The Iroquois held that the decisions they made should benefit the seven generations to come. When I look back through my family tree I find that eight generations ago Lt. Laughlin Fanning served in the Virginia militia under General Washington, and was at Yorktown when Cornwallis surrendered. He was only one man and I have no idea if he was brave or cowardly. I do not know if he distinguished himself, or if he did the bare minimum. What I do know is that the fact that he fought and survived has a direct impact on my existence today. Not only do I exist, but I exist in a secular democracy.

This second-generation Irish immigrant is a reminder that what I do echoes down through the centuries, as well as what I don’t do. If religion is this important to me, then it’s my duty to leave a better religious ecosytem behind me than I found.

So I will be using this blog to explore Hellenic religion, which I have always been drawn to, as an ecosystem. I will be trying to find a firm foundation, solid walls and a sheltering roof in that ancient faith that does not require me to hold them up. I suspect this once existed, not merely physically, but spiritually and culturally.

I’m no scholar. I’m a failed homeschooling experiment with a GED. But maybe if I talk about this and explore this, it might inspire others to do the same. And maybe it will slowly build a religious culture that future generations can walk into, sit down and simply be in. So long ago we began speaking of our sacred stories as myths, placing ancient paganism at a distance from our modern practice, and even considering the ancients as religiously ignorant compared to our post-Jungian selves.
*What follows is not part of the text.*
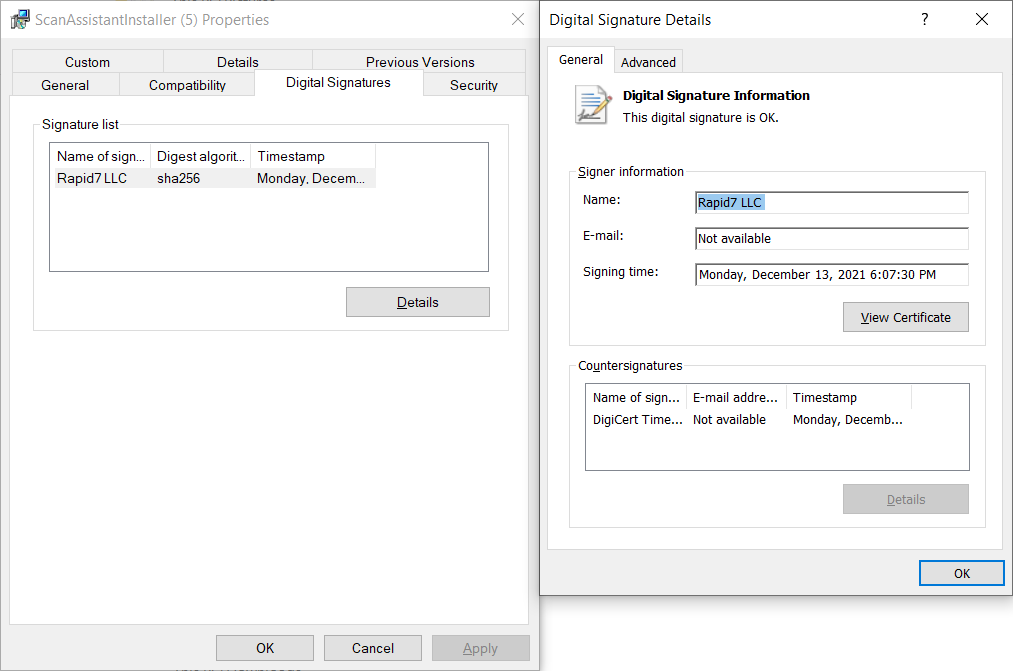This screenshot has height=671, width=1013.
Task: Click the Signing time field
Action: tap(831, 275)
I don’t know when we began to prefer ruins over habitable faith, but that’s what I feel the need to correct. At least for myself and those who feel as I do, today and in years to come.

Maybe this all seems arrogant. Maybe I suffer from hubris. If so, then I expect the Gods will make that known in their own way. Maybe it will please them just a little bit. I certainly hope so. After all, I think it’s fair to say some of Greek philosophy likely had a crisis of faith as its impetus.